● Your instructions: Swap each "The image size is" in the records below for "The screenshot size is" and leave all other text unchanged.

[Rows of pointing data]
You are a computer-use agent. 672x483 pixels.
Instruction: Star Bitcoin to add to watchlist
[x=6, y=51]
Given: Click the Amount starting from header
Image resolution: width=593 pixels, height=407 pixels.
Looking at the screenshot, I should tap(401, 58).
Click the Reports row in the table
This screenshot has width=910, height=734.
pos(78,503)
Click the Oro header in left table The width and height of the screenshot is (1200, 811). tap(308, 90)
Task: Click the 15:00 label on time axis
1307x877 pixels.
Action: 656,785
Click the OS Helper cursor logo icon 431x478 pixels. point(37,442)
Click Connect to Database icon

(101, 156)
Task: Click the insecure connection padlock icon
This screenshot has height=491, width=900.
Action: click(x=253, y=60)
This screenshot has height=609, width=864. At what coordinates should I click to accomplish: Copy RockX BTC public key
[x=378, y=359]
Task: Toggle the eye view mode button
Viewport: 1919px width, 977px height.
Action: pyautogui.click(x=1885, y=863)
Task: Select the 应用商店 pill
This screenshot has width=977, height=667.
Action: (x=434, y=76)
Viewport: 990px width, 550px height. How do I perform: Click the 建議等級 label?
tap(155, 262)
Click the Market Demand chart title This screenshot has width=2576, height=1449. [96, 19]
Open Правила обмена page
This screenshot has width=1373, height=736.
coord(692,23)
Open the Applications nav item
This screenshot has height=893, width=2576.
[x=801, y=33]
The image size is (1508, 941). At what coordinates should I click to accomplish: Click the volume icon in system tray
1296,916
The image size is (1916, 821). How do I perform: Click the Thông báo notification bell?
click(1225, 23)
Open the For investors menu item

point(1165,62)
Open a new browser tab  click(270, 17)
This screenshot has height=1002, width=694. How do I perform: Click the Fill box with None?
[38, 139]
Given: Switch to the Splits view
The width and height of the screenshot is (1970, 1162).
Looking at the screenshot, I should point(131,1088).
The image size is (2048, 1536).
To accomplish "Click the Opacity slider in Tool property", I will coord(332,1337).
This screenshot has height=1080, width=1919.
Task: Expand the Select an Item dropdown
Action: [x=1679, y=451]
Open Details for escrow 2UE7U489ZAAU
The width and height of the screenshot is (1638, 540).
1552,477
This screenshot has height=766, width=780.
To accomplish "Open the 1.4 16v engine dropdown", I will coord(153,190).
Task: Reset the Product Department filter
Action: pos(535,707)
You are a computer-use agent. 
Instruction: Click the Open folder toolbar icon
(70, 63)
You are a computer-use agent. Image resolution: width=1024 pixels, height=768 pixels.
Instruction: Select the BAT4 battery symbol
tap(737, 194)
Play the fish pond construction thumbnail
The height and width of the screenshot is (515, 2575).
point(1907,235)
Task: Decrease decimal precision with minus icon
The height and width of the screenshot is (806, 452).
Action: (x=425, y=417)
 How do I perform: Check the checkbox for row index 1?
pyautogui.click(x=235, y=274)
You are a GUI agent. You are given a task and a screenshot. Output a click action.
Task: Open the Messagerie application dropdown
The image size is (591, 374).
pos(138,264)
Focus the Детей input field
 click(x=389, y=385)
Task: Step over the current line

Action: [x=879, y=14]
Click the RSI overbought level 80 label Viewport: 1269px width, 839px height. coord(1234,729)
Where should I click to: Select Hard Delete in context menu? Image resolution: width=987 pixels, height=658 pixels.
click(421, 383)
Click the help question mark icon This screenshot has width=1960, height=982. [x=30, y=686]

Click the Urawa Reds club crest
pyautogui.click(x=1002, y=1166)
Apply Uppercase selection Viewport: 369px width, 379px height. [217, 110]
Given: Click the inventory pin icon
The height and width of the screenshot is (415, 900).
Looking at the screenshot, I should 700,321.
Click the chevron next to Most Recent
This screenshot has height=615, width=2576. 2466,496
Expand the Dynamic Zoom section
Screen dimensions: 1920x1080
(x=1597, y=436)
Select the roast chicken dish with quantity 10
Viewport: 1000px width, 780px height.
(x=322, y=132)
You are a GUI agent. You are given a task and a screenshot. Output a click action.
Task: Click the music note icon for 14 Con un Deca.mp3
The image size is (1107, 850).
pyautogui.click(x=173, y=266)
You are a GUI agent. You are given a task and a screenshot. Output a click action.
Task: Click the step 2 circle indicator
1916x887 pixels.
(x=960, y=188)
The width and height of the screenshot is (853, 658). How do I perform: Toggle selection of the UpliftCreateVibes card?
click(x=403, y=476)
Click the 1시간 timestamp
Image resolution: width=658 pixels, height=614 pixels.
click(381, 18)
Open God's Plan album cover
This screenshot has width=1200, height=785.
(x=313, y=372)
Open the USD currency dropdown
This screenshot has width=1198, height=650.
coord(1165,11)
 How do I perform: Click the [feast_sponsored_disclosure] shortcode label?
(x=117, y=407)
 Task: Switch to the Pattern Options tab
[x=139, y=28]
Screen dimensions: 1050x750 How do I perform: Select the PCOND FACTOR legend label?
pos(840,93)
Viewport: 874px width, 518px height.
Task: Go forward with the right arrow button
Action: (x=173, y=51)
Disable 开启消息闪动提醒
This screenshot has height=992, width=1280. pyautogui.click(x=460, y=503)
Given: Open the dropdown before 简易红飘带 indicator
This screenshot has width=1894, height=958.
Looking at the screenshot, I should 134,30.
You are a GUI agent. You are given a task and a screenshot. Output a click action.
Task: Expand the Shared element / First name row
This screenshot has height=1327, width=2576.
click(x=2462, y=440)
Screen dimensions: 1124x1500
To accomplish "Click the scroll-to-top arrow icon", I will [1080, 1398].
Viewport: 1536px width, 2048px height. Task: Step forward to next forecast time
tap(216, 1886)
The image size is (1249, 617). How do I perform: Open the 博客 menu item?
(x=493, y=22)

● Output of the task:
You are a computer-use agent. 672x483 pixels.
Instruction: Star Bitcoin to add to watchlist
[x=6, y=51]
Given: Click the Amount starting from header
Image resolution: width=593 pixels, height=407 pixels.
Looking at the screenshot, I should tap(401, 58).
Click the Reports row in the table
This screenshot has width=910, height=734.
pos(78,503)
Click the Oro header in left table The width and height of the screenshot is (1200, 811). tap(308, 90)
Task: Click the 15:00 label on time axis
1307x877 pixels.
Action: 656,785
Click the OS Helper cursor logo icon 431x478 pixels. point(37,442)
Click Connect to Database icon

(101, 156)
Task: Click the insecure connection padlock icon
This screenshot has height=491, width=900.
Action: click(x=253, y=60)
This screenshot has height=609, width=864. At what coordinates should I click to accomplish: Copy RockX BTC public key
[x=378, y=359]
Task: Toggle the eye view mode button
Viewport: 1919px width, 977px height.
Action: pyautogui.click(x=1885, y=863)
Task: Select the 应用商店 pill
This screenshot has width=977, height=667.
Action: (x=434, y=76)
Viewport: 990px width, 550px height. How do I perform: Click the 建議等級 label?
tap(155, 262)
Click the Market Demand chart title This screenshot has width=2576, height=1449. [96, 19]
Open Правила обмена page
This screenshot has width=1373, height=736.
coord(692,23)
Open the Applications nav item
This screenshot has height=893, width=2576.
[x=801, y=33]
The screenshot size is (1508, 941). At what coordinates should I click to accomplish: Click the volume icon in system tray
1296,916
The screenshot size is (1916, 821). How do I perform: Click the Thông báo notification bell?
click(1225, 23)
Open the For investors menu item

point(1165,62)
Open a new browser tab  click(270, 17)
This screenshot has height=1002, width=694. How do I perform: Click the Fill box with None?
[38, 139]
Given: Switch to the Splits view
The width and height of the screenshot is (1970, 1162).
Looking at the screenshot, I should point(131,1088).
The screenshot size is (2048, 1536).
To accomplish "Click the Opacity slider in Tool property", I will coord(332,1337).
This screenshot has height=1080, width=1919.
Task: Expand the Select an Item dropdown
Action: [x=1679, y=451]
Open Details for escrow 2UE7U489ZAAU
The width and height of the screenshot is (1638, 540).
1552,477
This screenshot has height=766, width=780.
To accomplish "Open the 1.4 16v engine dropdown", I will coord(153,190).
Task: Reset the Product Department filter
Action: pos(535,707)
You are a computer-use agent. 
Instruction: Click the Open folder toolbar icon
(70, 63)
You are a computer-use agent. Image resolution: width=1024 pixels, height=768 pixels.
Instruction: Select the BAT4 battery symbol
tap(737, 194)
Play the fish pond construction thumbnail
The height and width of the screenshot is (515, 2575).
point(1907,235)
Task: Decrease decimal precision with minus icon
The height and width of the screenshot is (806, 452).
Action: (x=425, y=417)
 How do I perform: Check the checkbox for row index 1?
pyautogui.click(x=235, y=274)
You are a GUI agent. You are given a task and a screenshot. Output a click action.
Task: Open the Messagerie application dropdown
The screenshot size is (591, 374).
pos(138,264)
Focus the Детей input field
 click(x=389, y=385)
Task: Step over the current line

Action: [x=879, y=14]
Click the RSI overbought level 80 label Viewport: 1269px width, 839px height. coord(1234,729)
Where should I click to: Select Hard Delete in context menu? Image resolution: width=987 pixels, height=658 pixels.
click(421, 383)
Click the help question mark icon This screenshot has width=1960, height=982. [x=30, y=686]

Click the Urawa Reds club crest
pyautogui.click(x=1002, y=1166)
Apply Uppercase selection Viewport: 369px width, 379px height. [217, 110]
Given: Click the inventory pin icon
The height and width of the screenshot is (415, 900).
Looking at the screenshot, I should 700,321.
Click the chevron next to Most Recent
This screenshot has height=615, width=2576. 2466,496
Expand the Dynamic Zoom section
Screen dimensions: 1920x1080
(x=1597, y=436)
Select the roast chicken dish with quantity 10
Viewport: 1000px width, 780px height.
(x=322, y=132)
You are a GUI agent. You are given a task and a screenshot. Output a click action.
Task: Click the music note icon for 14 Con un Deca.mp3
The screenshot size is (1107, 850).
pyautogui.click(x=173, y=266)
You are a GUI agent. You are given a task and a screenshot. Output a click action.
Task: Click the step 2 circle indicator
1916x887 pixels.
(x=960, y=188)
The width and height of the screenshot is (853, 658). How do I perform: Toggle selection of the UpliftCreateVibes card?
click(x=403, y=476)
Click the 1시간 timestamp
Image resolution: width=658 pixels, height=614 pixels.
click(381, 18)
Open God's Plan album cover
This screenshot has width=1200, height=785.
(x=313, y=372)
Open the USD currency dropdown
This screenshot has width=1198, height=650.
coord(1165,11)
 How do I perform: Click the [feast_sponsored_disclosure] shortcode label?
(x=117, y=407)
 Task: Switch to the Pattern Options tab
[x=139, y=28]
Screen dimensions: 1050x750 How do I perform: Select the PCOND FACTOR legend label?
pos(840,93)
Viewport: 874px width, 518px height.
Task: Go forward with the right arrow button
Action: (x=173, y=51)
Disable 开启消息闪动提醒
This screenshot has height=992, width=1280. pyautogui.click(x=460, y=503)
Given: Open the dropdown before 简易红飘带 indicator
This screenshot has width=1894, height=958.
Looking at the screenshot, I should 134,30.
You are a GUI agent. You are given a task and a screenshot. Output a click action.
Task: Expand the Shared element / First name row
This screenshot has height=1327, width=2576.
click(x=2462, y=440)
Screen dimensions: 1124x1500
To accomplish "Click the scroll-to-top arrow icon", I will [1080, 1398].
Viewport: 1536px width, 2048px height. Task: Step forward to next forecast time
tap(216, 1886)
The screenshot size is (1249, 617). How do I perform: Open the 博客 menu item?
(x=493, y=22)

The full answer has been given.